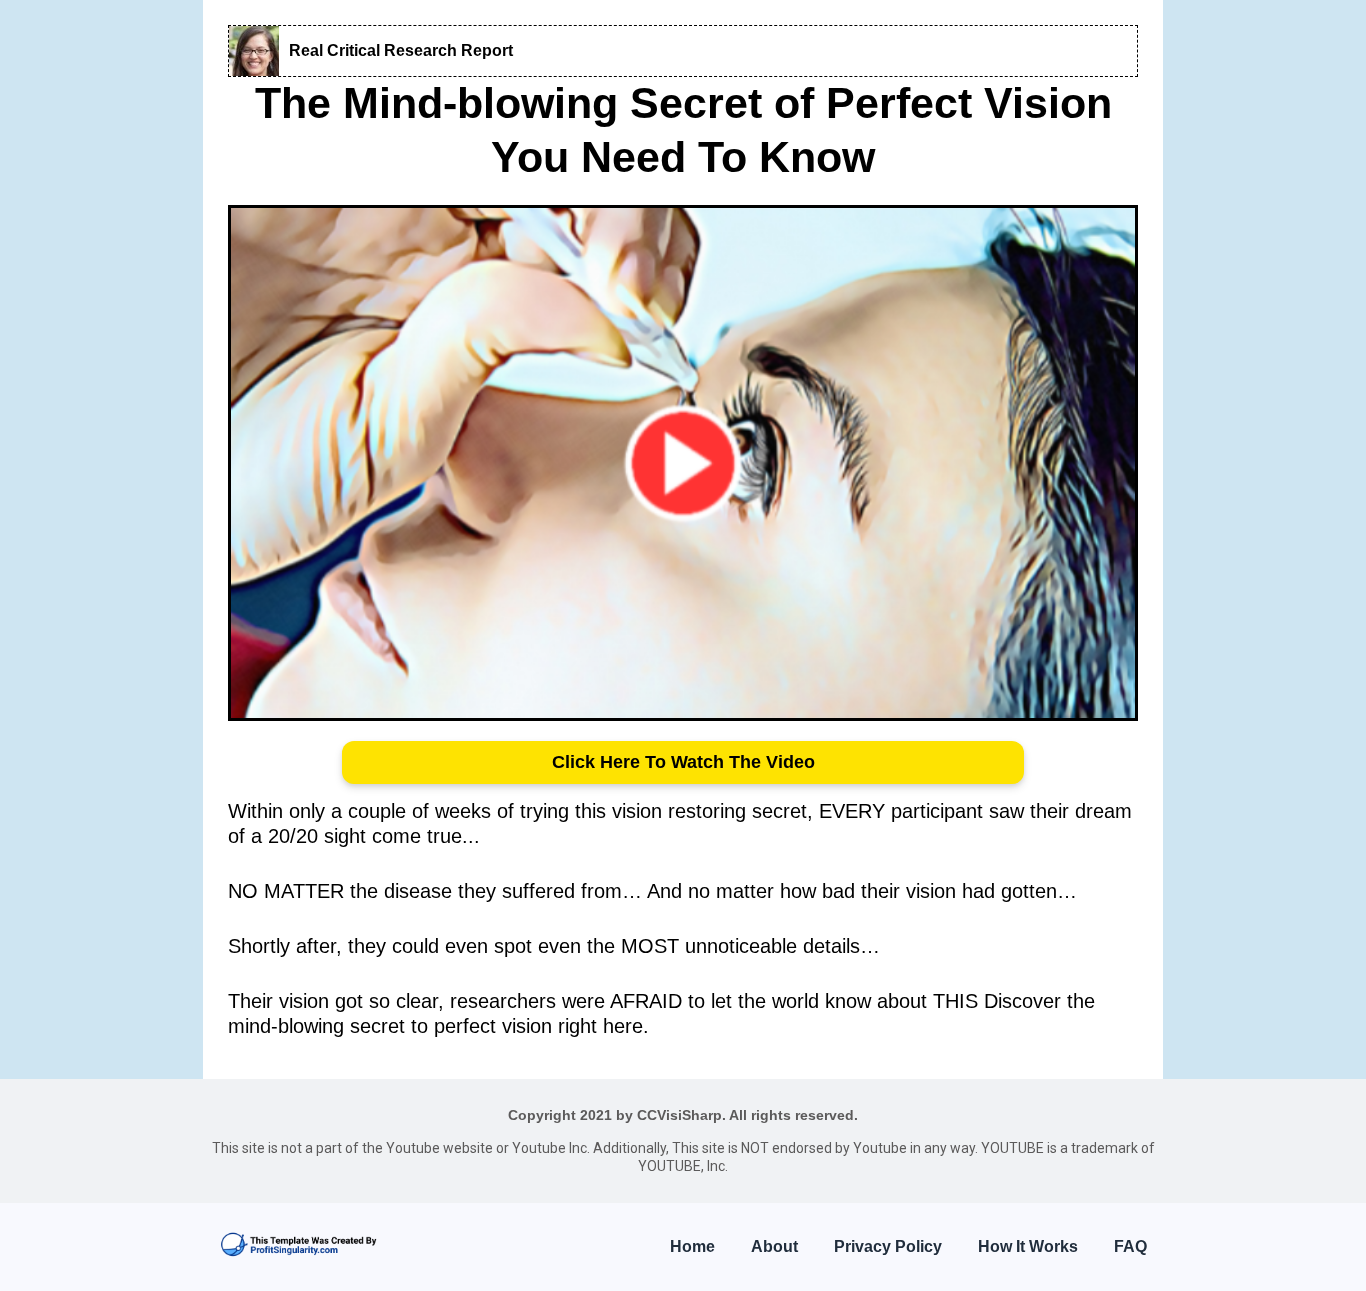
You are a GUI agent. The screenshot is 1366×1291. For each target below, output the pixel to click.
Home (692, 1246)
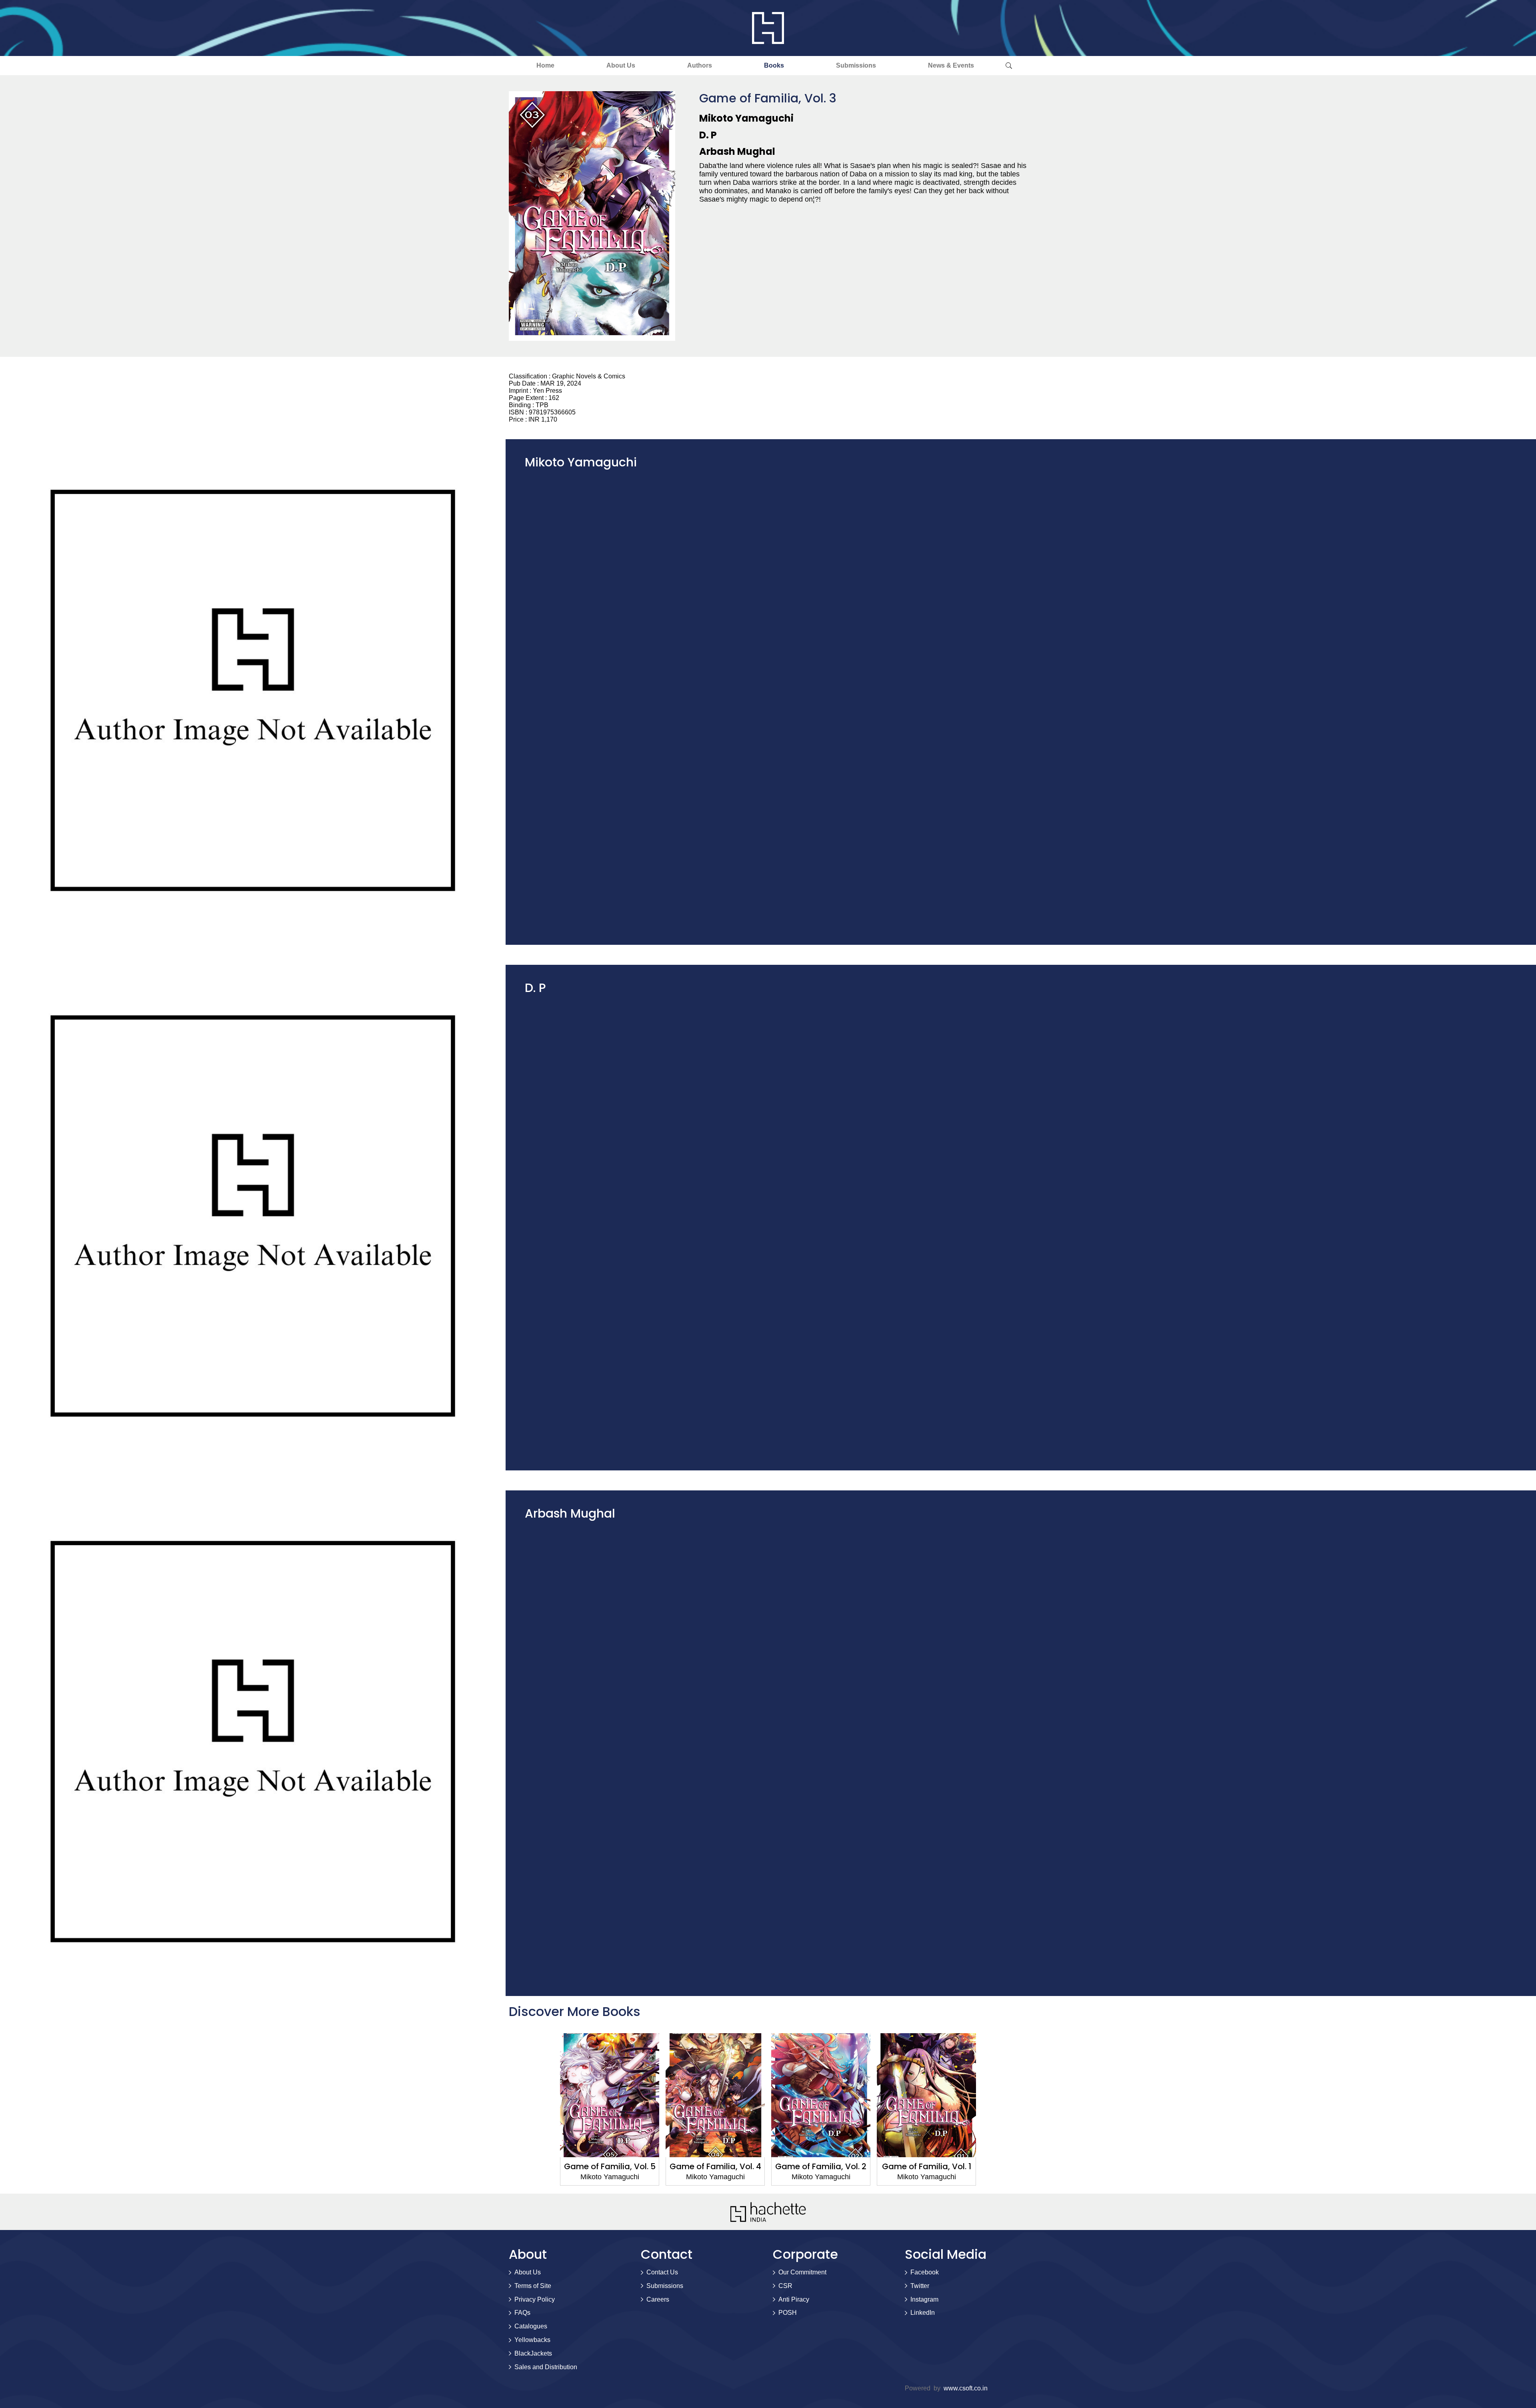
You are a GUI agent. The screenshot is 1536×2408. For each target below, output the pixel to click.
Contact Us (662, 2272)
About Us (620, 65)
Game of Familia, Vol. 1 (926, 2166)
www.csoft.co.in (966, 2388)
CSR (785, 2285)
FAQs (522, 2312)
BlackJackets (533, 2353)
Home (545, 65)
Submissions (856, 65)
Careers (657, 2299)
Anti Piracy (793, 2299)
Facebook (924, 2272)
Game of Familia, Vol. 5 (610, 2166)
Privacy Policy (534, 2299)
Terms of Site (532, 2285)
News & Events (951, 65)
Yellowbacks (532, 2339)
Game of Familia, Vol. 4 (715, 2166)
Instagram (924, 2299)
################
* Exercise aim *
Write out, without alteration, the line that contains "CSR (785, 2285)" and all subsequent lines down to the end of the data above.

* Answer space *
CSR (785, 2285)
FAQs (522, 2312)
BlackJackets (533, 2353)
Home (545, 65)
Submissions (856, 65)
Careers (657, 2299)
Anti Piracy (793, 2299)
Facebook (924, 2272)
Game of Familia, Vol. 5 (610, 2166)
Privacy Policy (534, 2299)
Terms of Site (532, 2285)
News & Events (951, 65)
Yellowbacks (532, 2339)
Game of Familia, Vol. 4 (715, 2166)
Instagram (924, 2299)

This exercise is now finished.